- [EXERCISE AIM]
Instruction for the data below: set down exactly the lines from the line with "Impressum (196, 2555)" to the line with "Fax: (617, 392)", inclusive, and no others.

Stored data

= Beginning of Section =

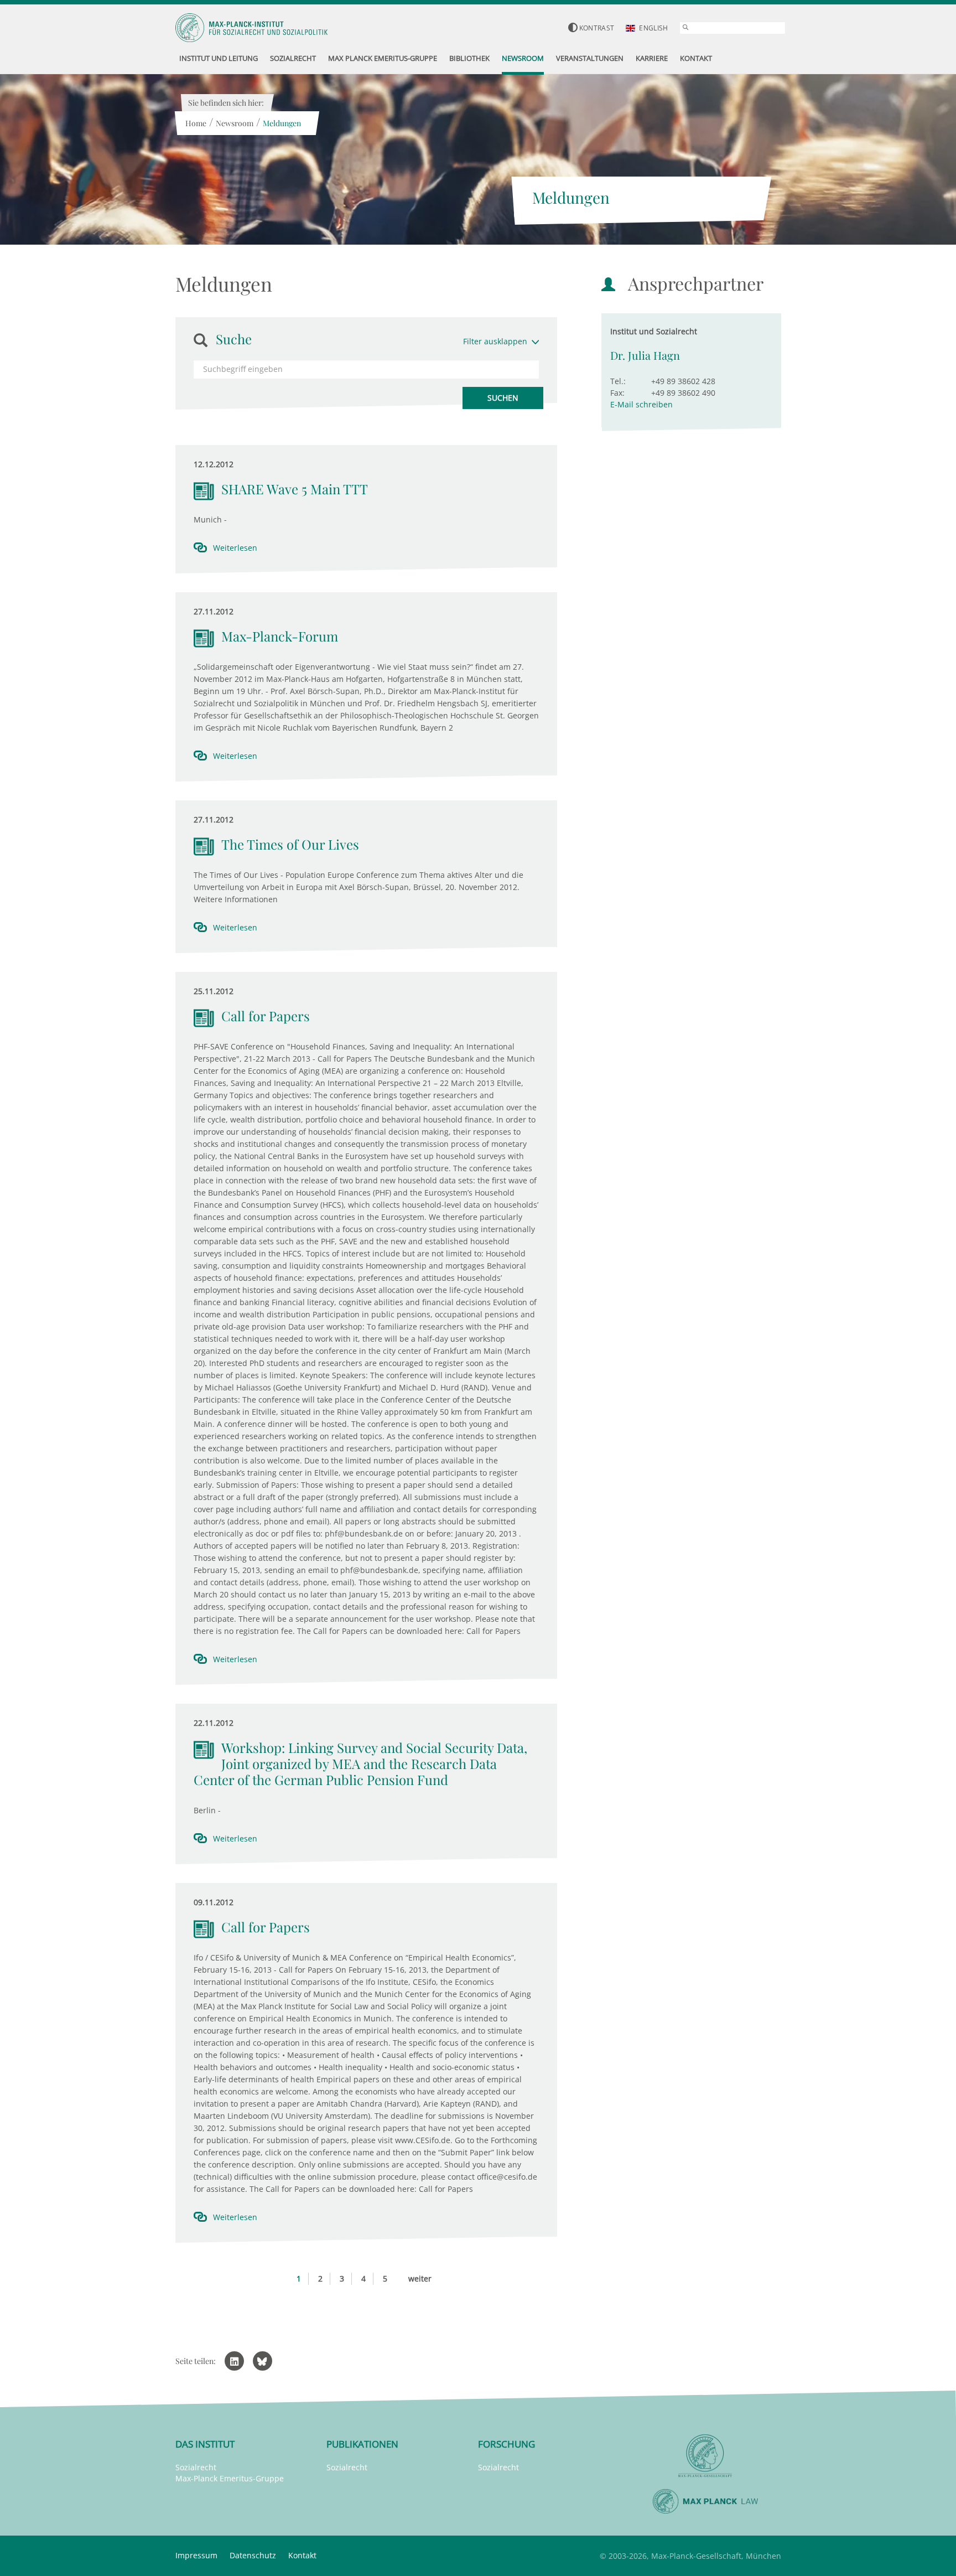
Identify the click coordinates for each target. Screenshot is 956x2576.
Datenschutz (253, 2555)
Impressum (196, 2555)
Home (195, 123)
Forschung (506, 2444)
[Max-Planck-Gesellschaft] (705, 2456)
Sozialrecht (195, 2467)
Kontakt (302, 2555)
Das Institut (205, 2444)
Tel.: (618, 381)
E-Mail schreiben (641, 404)
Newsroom (234, 123)
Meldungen (282, 123)
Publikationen (362, 2444)
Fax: (617, 392)
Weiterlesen (235, 547)
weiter (420, 2278)
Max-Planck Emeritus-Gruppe (229, 2478)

= End of Section =

- [FINAL ANSWER]
Impressum (196, 2555)
Home (195, 123)
Forschung (506, 2444)
[Max-Planck-Gesellschaft] (705, 2456)
Sozialrecht (195, 2467)
Kontakt (302, 2555)
Das Institut (205, 2444)
Tel.: (618, 381)
E-Mail schreiben (641, 404)
Newsroom (234, 123)
Meldungen (282, 123)
Publikationen (362, 2444)
Fax: (617, 392)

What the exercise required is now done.